Exercise objective: Only the lines from the one containing "Where should I" through the end of the listing belong in the answer, repeated exactly, with no pictures.

Provided entries:
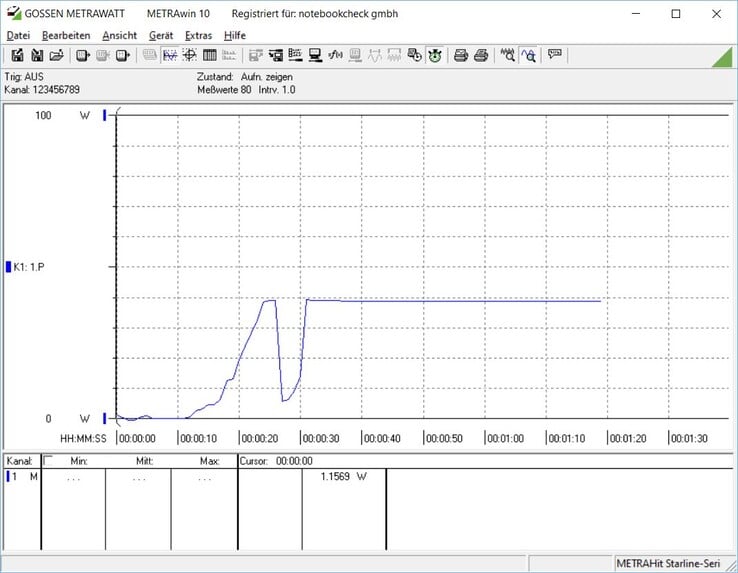This screenshot has width=738, height=573.
Task: Click the f(x) math function icon
Action: [335, 56]
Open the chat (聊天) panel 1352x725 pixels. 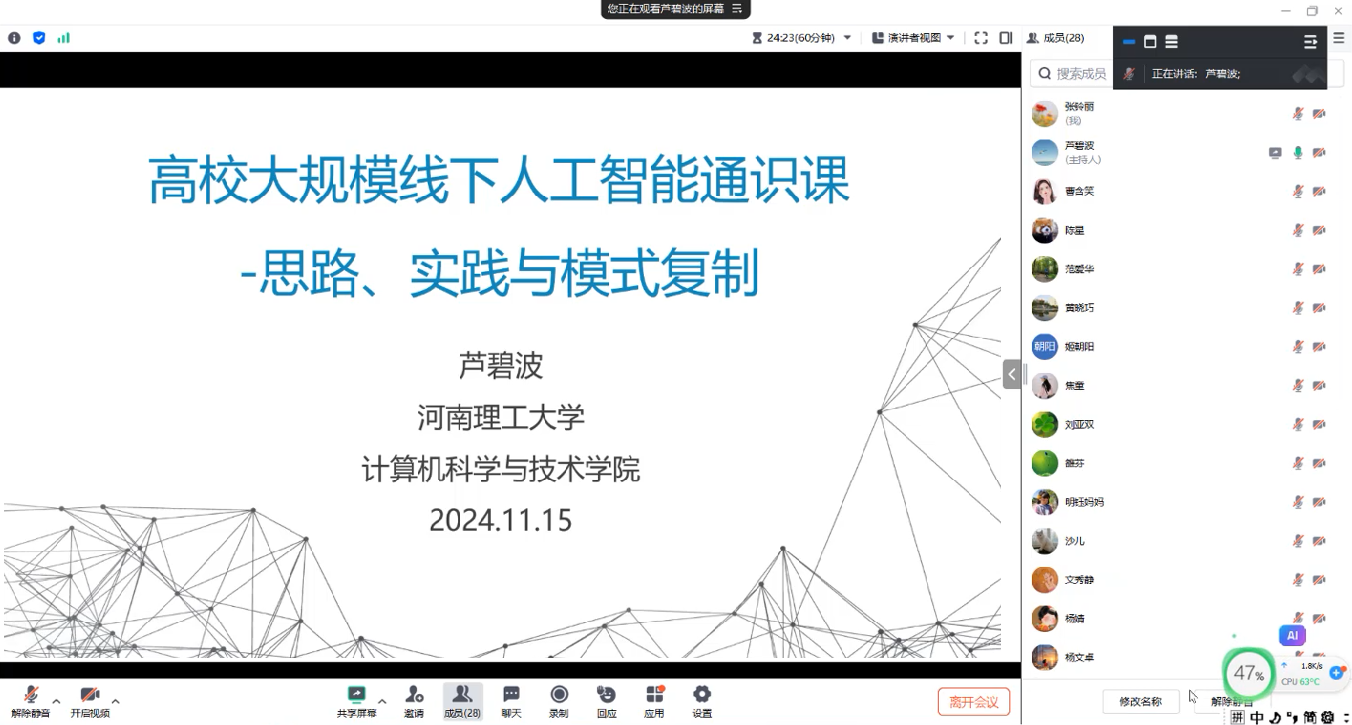pos(511,700)
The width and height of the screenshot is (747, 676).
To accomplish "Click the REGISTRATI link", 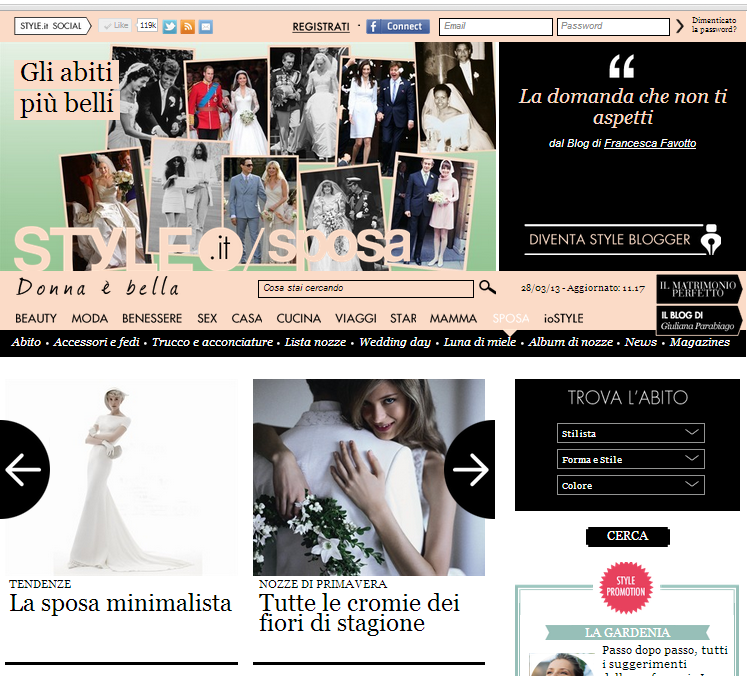I will (320, 27).
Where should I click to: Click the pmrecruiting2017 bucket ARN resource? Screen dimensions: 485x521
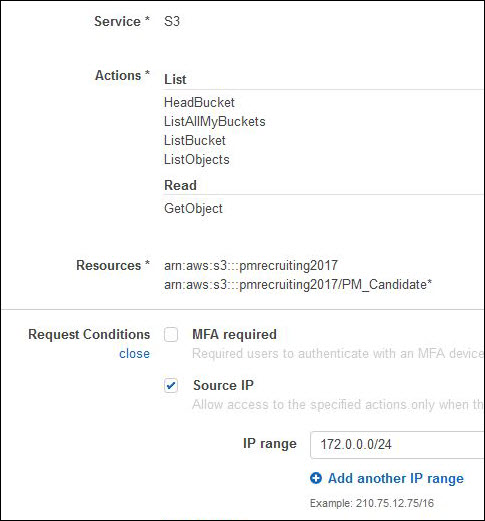pos(251,266)
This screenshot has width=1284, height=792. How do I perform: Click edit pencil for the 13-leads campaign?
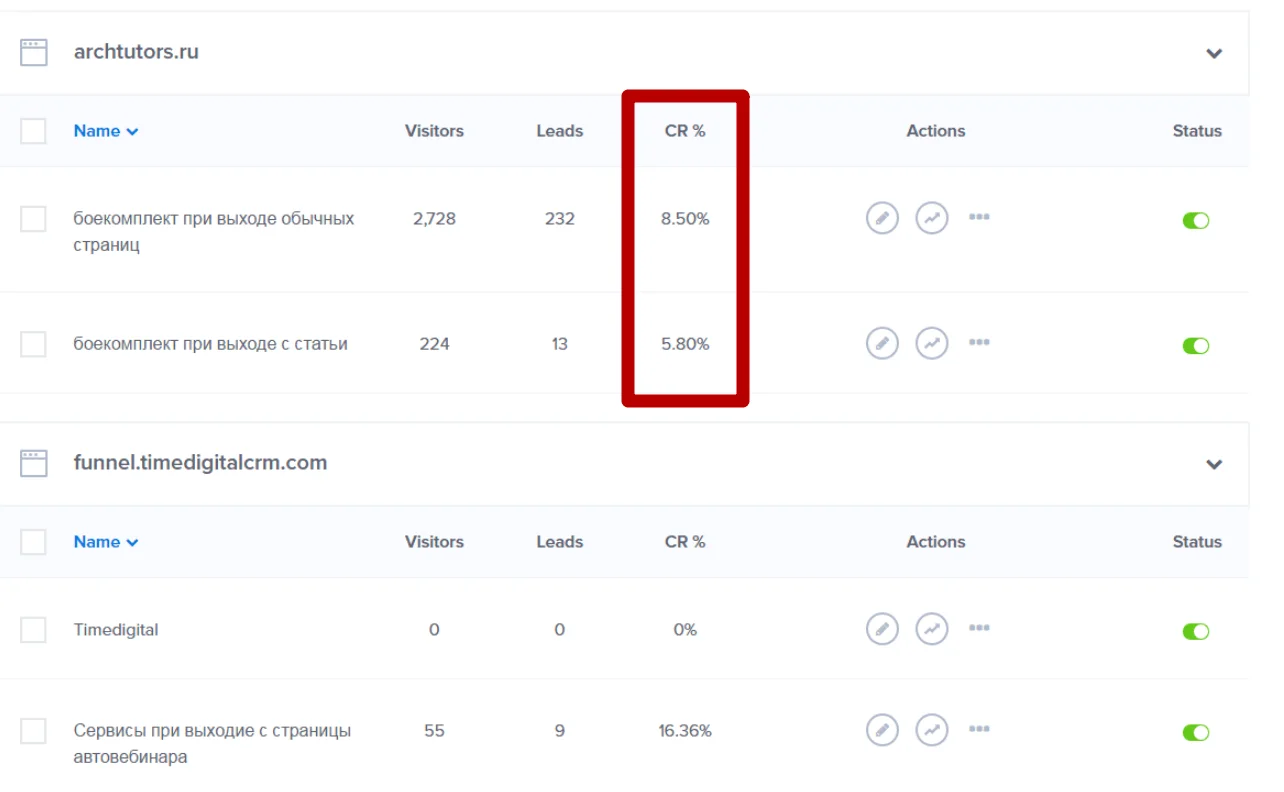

Solution to this task:
Where should I click to: Click the pmrecruiting2017 bucket ARN resource? Screen dimensions: 485x521
pos(251,266)
This screenshot has width=1284, height=792. How do I perform: Click edit pencil for the 13-leads campaign?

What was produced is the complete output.